By her own admission, Cathy Kovacs, the group’s director had “never thought” about the institutional market for structured products until early this year, when she took phone calls from a couple of super funds interested in the group’s portfolio protection capabilities. Kovacs’ team itself has now begun making approaches to institutions, for whom she says investment banks are able to offer a wide gamut of services around their capabilities in risk underwriting and derivatives management, made possible by their large balance sheets. Kovacs says most of the institutional interest so far has been for capital protection wrappers around particular member investment choice options, as well the group’s “access” products – where an investment bank will provide synthetic (and possibly leveraged) exposure to a basket of underlying ‘exotic’ funds managers or indices, with an optional capital guarantee thrown in, that usually limits both the potential upside and downside performance. One of the major differences between retail clients and potential super fund clients is their investment outlook.
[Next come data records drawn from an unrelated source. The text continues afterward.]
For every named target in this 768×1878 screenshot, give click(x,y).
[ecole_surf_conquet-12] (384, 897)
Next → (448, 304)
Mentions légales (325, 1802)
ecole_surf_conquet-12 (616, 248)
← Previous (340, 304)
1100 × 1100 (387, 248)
The structured products released to date have rarely had a life of more than five or six years, whereas retirement investing is for the serious long haul. But Kovacs is unfazed, saying the beauty of structured products is that they live up to their name, and can be built to adapt to all kinds of environments. “We’ve got no problem with the longer investment horizons of institutions. Earning an income from a piece of business over thirty years would be great,” she says. Macquarie is not the only investment bank to have noticed that the wholesale market could be an untapped gold mine. UBS hired Patrick Liddy from the superannuation-friendly milieu of National Custodian Services early last year, originally as head of transition management. However his title has since expanded to head of wholesale services, and he is marketing a three-pronged product offering to lure super funds – portfolio protection strategies, mandate transition management, and a buybacks service not offered discretely elsewhere.
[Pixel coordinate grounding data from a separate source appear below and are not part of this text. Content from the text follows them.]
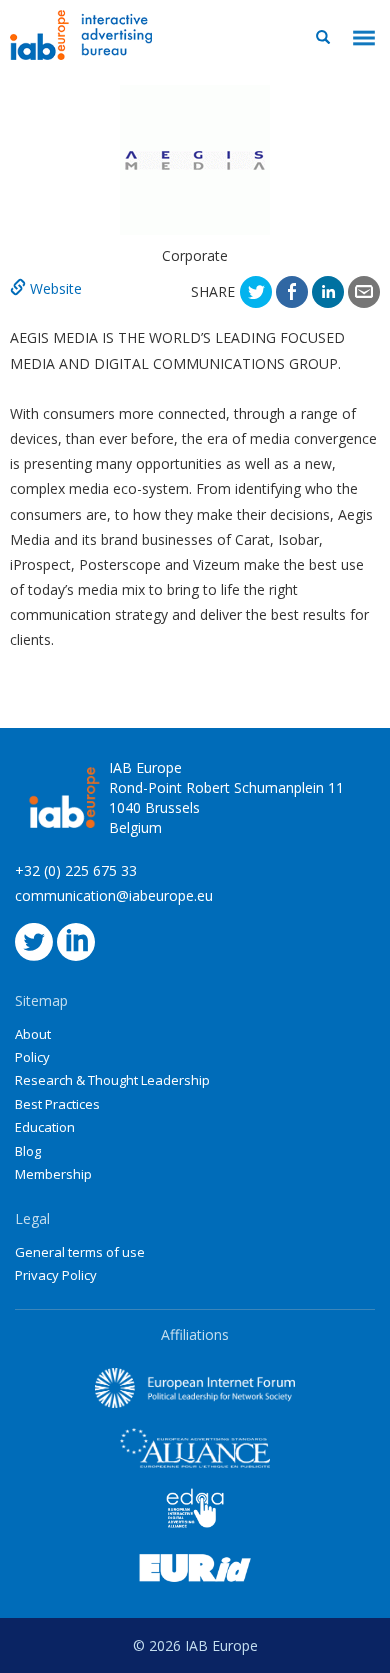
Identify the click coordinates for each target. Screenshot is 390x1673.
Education (45, 1127)
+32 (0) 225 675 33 (76, 870)
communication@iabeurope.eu (114, 895)
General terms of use (80, 1252)
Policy (32, 1057)
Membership (53, 1174)
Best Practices (57, 1104)
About (33, 1034)
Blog (28, 1151)
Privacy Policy (56, 1275)
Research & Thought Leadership (112, 1080)
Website (54, 288)
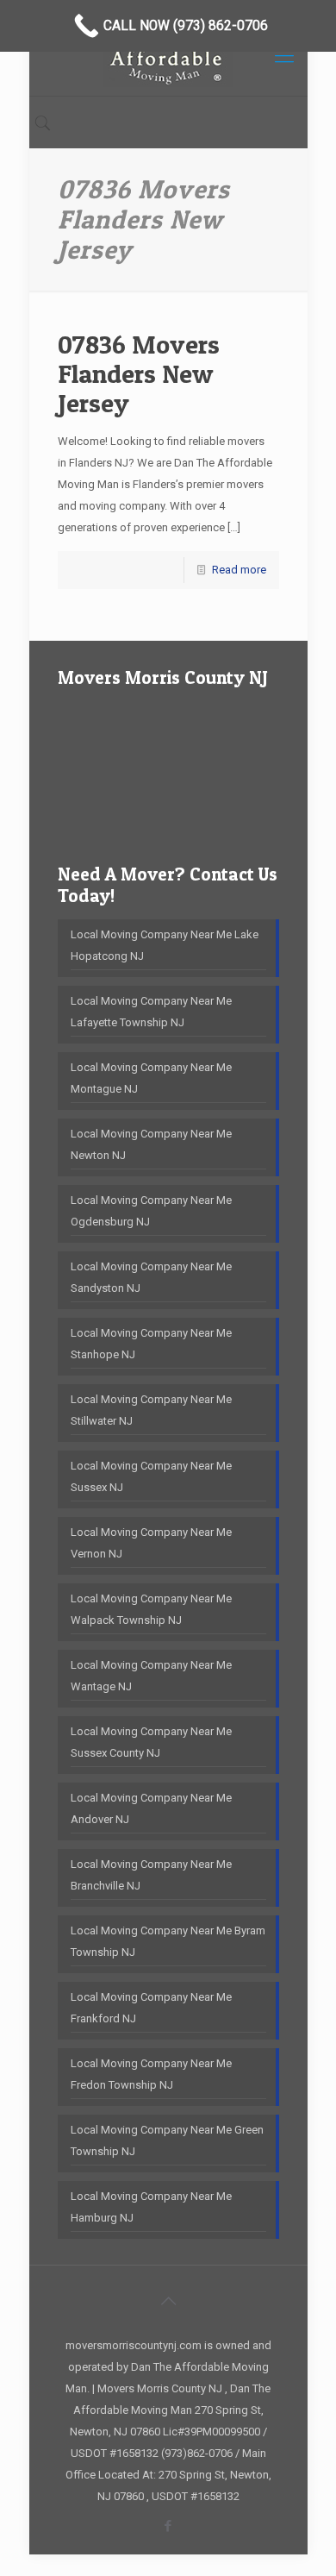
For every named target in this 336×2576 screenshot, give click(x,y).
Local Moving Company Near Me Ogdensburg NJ (151, 1211)
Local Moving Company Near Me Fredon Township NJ (151, 2074)
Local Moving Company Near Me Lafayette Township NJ (151, 1011)
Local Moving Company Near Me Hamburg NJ (151, 2207)
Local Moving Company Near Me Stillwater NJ (151, 1410)
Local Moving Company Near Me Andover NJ (151, 1808)
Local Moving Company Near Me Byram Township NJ (168, 1941)
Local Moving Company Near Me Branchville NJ (151, 1875)
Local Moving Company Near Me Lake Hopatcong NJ (164, 945)
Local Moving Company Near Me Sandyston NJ (151, 1277)
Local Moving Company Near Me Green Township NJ (167, 2140)
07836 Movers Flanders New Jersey (139, 373)
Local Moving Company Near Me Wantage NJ (151, 1675)
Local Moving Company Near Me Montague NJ (151, 1078)
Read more (239, 569)
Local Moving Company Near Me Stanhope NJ (151, 1343)
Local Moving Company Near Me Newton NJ (151, 1144)
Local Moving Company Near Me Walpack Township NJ (151, 1609)
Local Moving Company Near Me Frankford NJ (151, 2007)
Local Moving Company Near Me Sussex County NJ (151, 1742)
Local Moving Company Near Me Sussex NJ (151, 1476)
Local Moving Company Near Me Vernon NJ (151, 1543)
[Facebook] (168, 2526)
Under this service, UBS will go where funds managers focussed on pre-tax outcomes often fear to tread, and will participate in a buyback on behalf of an institution, consolidating its holdings in the stock and purchasing a call option to hedge repositioning risk. JPMorgan and Citigroup are also gearing up for institutional business. Citigroup’s Irfan Khan thinks super funds will eventually embrace protected products as a way to “lock in” gains, particularly now that the extended bull run of Australian equities looks like it could be over. He also thinks that investment banks’ “rules-based, set-and-forget” access products will be useful for funds who are seeking to separate alpha and beta, given they offer replication strategies for the most exotic of asset classes, free of keyman risk. Investment banks aren’t the only ones making concrete changes in preparation for their playing a bigger role in wholesale funds management. When Intech Investment Consulting announced it was looking for a 50 per cent equity partner last month, it said a major reason was the need for capital to fast-track the development of innovative products, which managing director Michael Monaghan said would emerge due to the “convergence of investment banking, technology and know-how”.